La Nature de l'Ordre de Démolition et le Contexte Normatif

L'ordonnancement italien lutte contre l'illégalité de la construction avec des instruments à la fois administratifs et pénaux. Le D.P.R. 380/2001 (Texte Unique de la Construction) est la réglementation clé, prévoyant à l'article 31, alinéa 9, l'ordre de démolition comme sanction accessoire à la condamnation pour les infractions de construction (art. 44). Cet ordre vise au rétablissement de la légalité. L'identification précise du bâtiment à démolir a souvent généré des débats, en particulier sur la nécessité d'indications détaillées telles que les données cadastrales. La question est également apparue dans le cas de l'accusé E. M., poussant la Cour suprême à apporter des éclaircissements.

L'Arrêt n° 24720/2025 : Détails et Points Cruciaux

La Cour de cassation, par l'arrêt n° 24720 de 2025, a offert une solution pragmatique. Le principe cardinal est exprimé dans la maxime suivante :

En matière d'infractions de construction, la seule indication des dimensions du bâtiment illégal à abattre est suffisante, en matière pénale, pour garantir la précision et la détermination de l'ordre de démolition, sans qu'il soit nécessaire, pour son exécution, d'une description complète des ouvrages illégaux par le biais des données cadastrales.

Cette décision est d'une importance fondamentale. La Cour, avec le Dr L. R. président et le Dr A. S. rapporteur, établit que, pour le domaine pénal, un niveau de détail excessivement minutieux n'est pas requis pour identifier le bien immobilier illégal. La "seule indication des dimensions" (par exemple, longueur, largeur, hauteur ou surface) est suffisante pour satisfaire aux exigences de précision et de détermination de l'ordre de démolition. Cela signifie que les autorités ne doivent pas obligatoirement fournir des descriptions minutieuses basées sur des données cadastrales, souvent absentes pour les constructions illégales. L'objectif est de simplifier l'exécution de l'ordre, en prévenant les retards ou les empêchements au rétablissement de la légalité. Cette ligne est cohérente avec des décisions jurisprudentielles antérieures (par exemple, N° 21198 de 2023 Rv. 284627-01), qui privilégient la substance sur la forme, pourvu que l'identification du bien soit sans équivoque pour le destinataire et les exécuteurs de l'ordre.

Implications Pratiques de la Décision pour les Citoyens et les Autorités

Les conséquences de cet arrêt sont significatives :

  • Pour les propriétaires : Un ordre de démolition est valable et exécutable même sans données cadastrales, pourvu que les dimensions du bâtiment illégal soient clairement indiquées.
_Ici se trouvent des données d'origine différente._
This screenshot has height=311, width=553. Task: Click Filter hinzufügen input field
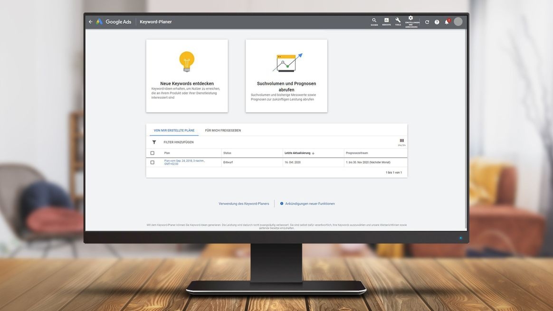click(x=179, y=142)
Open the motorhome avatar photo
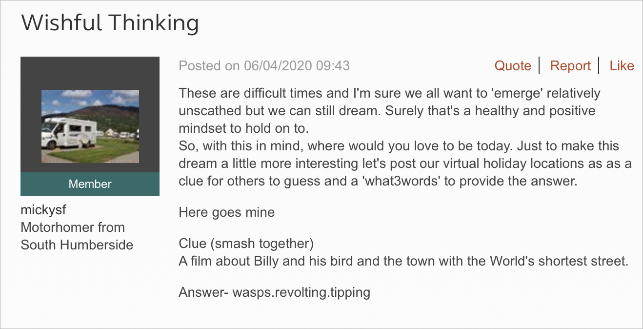This screenshot has width=643, height=329. [90, 126]
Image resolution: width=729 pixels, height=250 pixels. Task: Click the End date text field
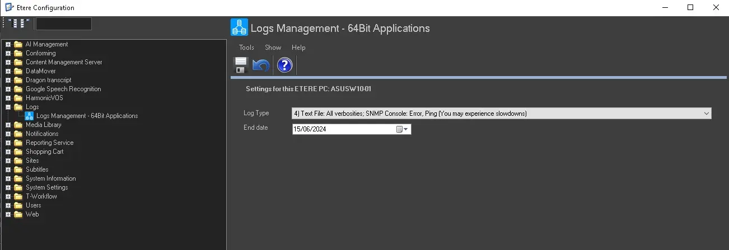(x=343, y=129)
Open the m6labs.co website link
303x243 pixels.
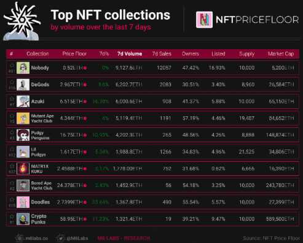32,238
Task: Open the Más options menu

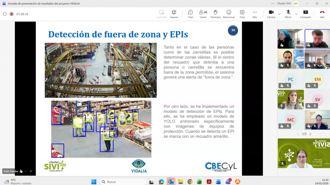Action: [x=255, y=14]
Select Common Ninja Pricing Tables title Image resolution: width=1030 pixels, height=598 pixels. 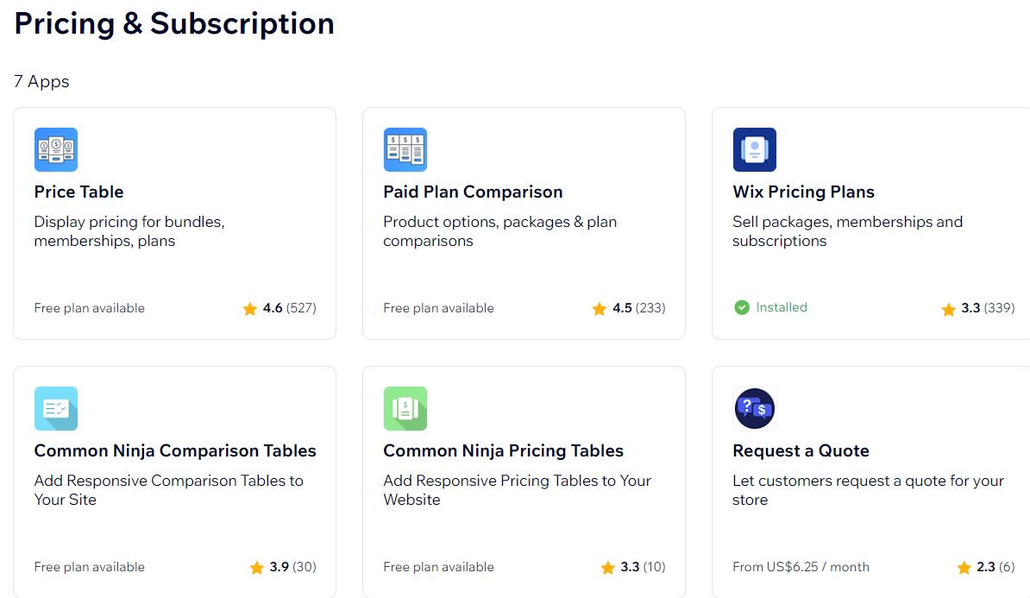pos(503,450)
Une plus grande vigilance sur la régularité de ses constructions est nécessaire.
  • Pour les autorités : La décision simplifie l'émission et l'exécution des ordres de démolition. Les exceptions de généralité basées sur l'absence de données cadastrales ne seront plus admissibles, à condition que l'identification dimensionnelle soit suffisante. Cela rend la répression de l'illégalité plus efficace.
  • Pour les professionnels du droit : Il est fondamental de mettre à jour ses stratégies de défense et de conseil, car les exceptions formelles liées à la description cadastrale perdent de leur efficacité si l'identification dimensionnelle est adéquate.

La décision renforce le principe selon lequel l'ordre de démolition, en tant que sanction pénale accessoire, doit être concrètement réalisable et viser au rétablissement de l'état de légalité urbanistique, en évitant les formalismes superflus.

Conclusions

L'arrêt n° 24720 de 2025 de la Cassation est une clarification fondamentale pour la jurisprudence en matière d'infractions de construction. En affirmant la suffisance de la seule indication des dimensions pour la validité d'un ordre de démolition en matière pénale, la Cour suprême renforce l'efficacité des actions contre l'illégalité. Cette décision met l'accent sur une identification claire du bâtiment, privilégiant la concrétisation et garantissant des ordres précis et déterminés sans charges bureaucratiques excessives. Une référence importante pour tous les acteurs du secteur.